Class counsel in Bancroft-Snell appealed Perell J.’s decision to the Ontario Court of Appeal, along with counsel for the firm which had been deprived of its fees under the agreement.

Writing for a unanimous Court in Bancroft-Snell v Visa Canada Corp, 2016 ONCA 896, Blair J.A. substantially upheld Perell J.’s decision finding that the Ontario Superior Court of Justice has the authority, under Ontario’s class action regime, to review fee sharing agreements to determine whether they are fair, reasonable, and in the best interests of the class (ibid at para 61).[1] If they are not in the best interests of the class they will not receive judicial approval, even if agreed upon in advance by counsel.

Blair J.A.’s reasoning indicates that many fee sharing arrangements may not be in the best interests of the class, particularly where the agreement is structured so that the ‘buy-out’ for discontinuing counsel comes from the amounts set aside for class members. Blair J.A. noted:

61… To the extent the fee sharing payment reduces the amount to be received by the class from the settlement, it becomes subject to the court’s supervisory review in order to ensure that the shared fee and the legal services it purports to represent are fair and reasonable and in the best interests of the class.
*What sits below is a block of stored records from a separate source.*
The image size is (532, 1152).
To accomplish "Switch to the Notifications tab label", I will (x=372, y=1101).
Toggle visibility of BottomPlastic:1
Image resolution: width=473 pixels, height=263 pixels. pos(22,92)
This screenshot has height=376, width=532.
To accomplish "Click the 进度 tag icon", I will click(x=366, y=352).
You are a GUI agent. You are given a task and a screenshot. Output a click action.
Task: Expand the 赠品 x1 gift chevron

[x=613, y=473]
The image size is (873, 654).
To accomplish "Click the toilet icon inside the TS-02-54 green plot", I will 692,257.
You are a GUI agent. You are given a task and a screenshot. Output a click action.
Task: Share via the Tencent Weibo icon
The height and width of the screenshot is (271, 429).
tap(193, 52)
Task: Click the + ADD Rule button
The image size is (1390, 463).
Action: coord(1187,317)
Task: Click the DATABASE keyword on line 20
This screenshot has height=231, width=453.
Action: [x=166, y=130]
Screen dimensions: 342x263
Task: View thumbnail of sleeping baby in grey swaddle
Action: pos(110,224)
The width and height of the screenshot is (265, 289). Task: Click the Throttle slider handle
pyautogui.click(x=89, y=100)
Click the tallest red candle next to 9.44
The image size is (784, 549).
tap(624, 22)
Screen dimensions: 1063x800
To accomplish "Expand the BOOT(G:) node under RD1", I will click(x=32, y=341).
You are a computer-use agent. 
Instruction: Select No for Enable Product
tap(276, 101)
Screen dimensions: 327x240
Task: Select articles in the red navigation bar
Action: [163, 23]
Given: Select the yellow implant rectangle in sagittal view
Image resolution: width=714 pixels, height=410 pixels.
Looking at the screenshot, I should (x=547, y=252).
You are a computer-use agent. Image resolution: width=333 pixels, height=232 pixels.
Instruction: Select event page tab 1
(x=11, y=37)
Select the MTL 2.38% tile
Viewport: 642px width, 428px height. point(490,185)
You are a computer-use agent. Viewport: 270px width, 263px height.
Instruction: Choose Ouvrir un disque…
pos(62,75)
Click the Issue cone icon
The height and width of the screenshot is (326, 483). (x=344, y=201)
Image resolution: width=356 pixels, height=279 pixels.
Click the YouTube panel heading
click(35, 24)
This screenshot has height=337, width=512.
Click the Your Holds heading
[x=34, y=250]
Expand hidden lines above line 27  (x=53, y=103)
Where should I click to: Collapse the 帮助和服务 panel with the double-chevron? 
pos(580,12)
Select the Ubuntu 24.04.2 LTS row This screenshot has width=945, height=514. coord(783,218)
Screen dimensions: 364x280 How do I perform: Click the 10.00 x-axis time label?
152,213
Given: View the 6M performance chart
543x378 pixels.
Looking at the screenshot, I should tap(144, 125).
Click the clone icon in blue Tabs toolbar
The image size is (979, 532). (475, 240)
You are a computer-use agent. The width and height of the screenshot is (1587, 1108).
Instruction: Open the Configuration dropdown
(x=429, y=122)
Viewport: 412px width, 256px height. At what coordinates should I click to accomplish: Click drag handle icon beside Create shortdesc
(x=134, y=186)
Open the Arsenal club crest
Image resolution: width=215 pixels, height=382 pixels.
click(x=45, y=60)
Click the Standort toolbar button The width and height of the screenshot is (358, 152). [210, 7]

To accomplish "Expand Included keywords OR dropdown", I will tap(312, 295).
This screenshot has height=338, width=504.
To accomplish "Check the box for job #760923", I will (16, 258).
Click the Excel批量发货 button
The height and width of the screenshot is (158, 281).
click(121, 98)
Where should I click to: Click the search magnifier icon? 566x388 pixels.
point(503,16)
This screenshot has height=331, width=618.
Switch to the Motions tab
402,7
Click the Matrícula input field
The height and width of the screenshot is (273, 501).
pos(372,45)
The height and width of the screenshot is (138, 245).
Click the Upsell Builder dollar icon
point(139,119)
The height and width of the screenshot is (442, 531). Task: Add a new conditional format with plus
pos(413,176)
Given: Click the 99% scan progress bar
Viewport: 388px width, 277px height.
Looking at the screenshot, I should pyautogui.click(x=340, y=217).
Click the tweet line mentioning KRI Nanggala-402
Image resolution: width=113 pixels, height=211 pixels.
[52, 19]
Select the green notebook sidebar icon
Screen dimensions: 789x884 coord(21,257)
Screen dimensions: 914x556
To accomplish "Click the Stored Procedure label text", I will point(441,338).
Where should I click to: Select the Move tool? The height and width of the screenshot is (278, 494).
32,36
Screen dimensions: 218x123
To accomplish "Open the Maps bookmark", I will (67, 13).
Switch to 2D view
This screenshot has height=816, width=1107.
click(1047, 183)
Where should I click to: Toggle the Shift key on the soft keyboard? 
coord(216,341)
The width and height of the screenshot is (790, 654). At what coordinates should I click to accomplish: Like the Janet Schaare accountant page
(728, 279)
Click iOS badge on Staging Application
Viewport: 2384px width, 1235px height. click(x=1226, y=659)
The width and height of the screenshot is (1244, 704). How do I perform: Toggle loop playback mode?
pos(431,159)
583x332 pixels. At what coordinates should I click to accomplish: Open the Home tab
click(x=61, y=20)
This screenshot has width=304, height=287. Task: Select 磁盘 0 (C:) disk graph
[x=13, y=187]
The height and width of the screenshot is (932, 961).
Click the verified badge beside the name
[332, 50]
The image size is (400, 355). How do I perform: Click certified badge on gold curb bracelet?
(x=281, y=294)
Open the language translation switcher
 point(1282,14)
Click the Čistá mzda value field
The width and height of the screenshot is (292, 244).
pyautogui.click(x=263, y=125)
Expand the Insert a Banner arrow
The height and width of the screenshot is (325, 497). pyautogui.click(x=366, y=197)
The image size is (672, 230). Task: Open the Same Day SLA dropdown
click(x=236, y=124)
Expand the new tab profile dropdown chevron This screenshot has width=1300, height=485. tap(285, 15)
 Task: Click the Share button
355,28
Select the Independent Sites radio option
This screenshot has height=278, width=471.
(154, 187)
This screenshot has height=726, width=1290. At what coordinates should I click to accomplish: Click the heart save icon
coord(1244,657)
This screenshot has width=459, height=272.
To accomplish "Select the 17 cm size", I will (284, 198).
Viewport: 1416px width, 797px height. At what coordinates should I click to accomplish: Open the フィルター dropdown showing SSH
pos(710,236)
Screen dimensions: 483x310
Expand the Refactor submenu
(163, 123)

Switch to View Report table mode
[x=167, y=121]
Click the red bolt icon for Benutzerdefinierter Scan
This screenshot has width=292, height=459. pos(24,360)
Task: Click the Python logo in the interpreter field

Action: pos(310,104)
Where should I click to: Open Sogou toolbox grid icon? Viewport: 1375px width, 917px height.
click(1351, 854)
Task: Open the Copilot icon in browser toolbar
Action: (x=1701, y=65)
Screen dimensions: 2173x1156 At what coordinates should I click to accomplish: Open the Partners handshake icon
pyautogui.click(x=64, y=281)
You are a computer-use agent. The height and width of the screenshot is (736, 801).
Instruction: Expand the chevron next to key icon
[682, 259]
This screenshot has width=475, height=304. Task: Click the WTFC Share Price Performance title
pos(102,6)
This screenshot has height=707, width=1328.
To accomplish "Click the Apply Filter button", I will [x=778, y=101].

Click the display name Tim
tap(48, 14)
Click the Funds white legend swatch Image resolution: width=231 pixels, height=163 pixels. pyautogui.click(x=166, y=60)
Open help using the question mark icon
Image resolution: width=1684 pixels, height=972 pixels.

91 The issue on a fee approval motion is not so much whether the carriage dispute or the carriage settlement was justified. The issue is who should bear the cost of that fight – the lawyer participants for whose primary benefit the struggle is waged, or the class members? It seems to me that it is the lawyer participants who should bear the costs.

92 If class counsel see it in their bests interests to resolve carriage disputes by agreeing privately, amongst themselves, to remunerate one set of class counsel for leaving the scene, that is a matter for their private business determination. But they should bear the cost of that business decision as well, in my view. The class members ought not to be exposed – either directly or through some form of “potential carriage dispute mark-up” built into the contingency fee negotiated with the class members – to having to pay for what is essentially a general business expense of the firm associated with the litigation and not an expense providing any added value to the class action itself.

Accordingly, Blair J.A. held that the motions judge was entitled to prohibit Class Counsel from making any payments to the discontinuing firm out of Class Counsel’s fees or out of the settlement funds, in order to give effect to his determination that the class members should not bear the burden of the fee sharing agreement.

However, Blair J.A. held that the motions judge erred in ruling that the fee sharing agreement was unenforceable in its entirety, without granting discontinuing counsel the opportunity to make submissions. Theoretically then, the Court of Appeal’s decision grants class counsel latitude to continue to use fee sharing arrangements, as long as the agreements are structured so that the fees paid to discontinuing counsel do not deprive the class of any funds.

Although courts in other provinces, notably Saskatchewan, have not disavowed the use of fee-sharing arrangements (see our previous blog), the Bancroft-Snell decisions could have a significant impact on their future use.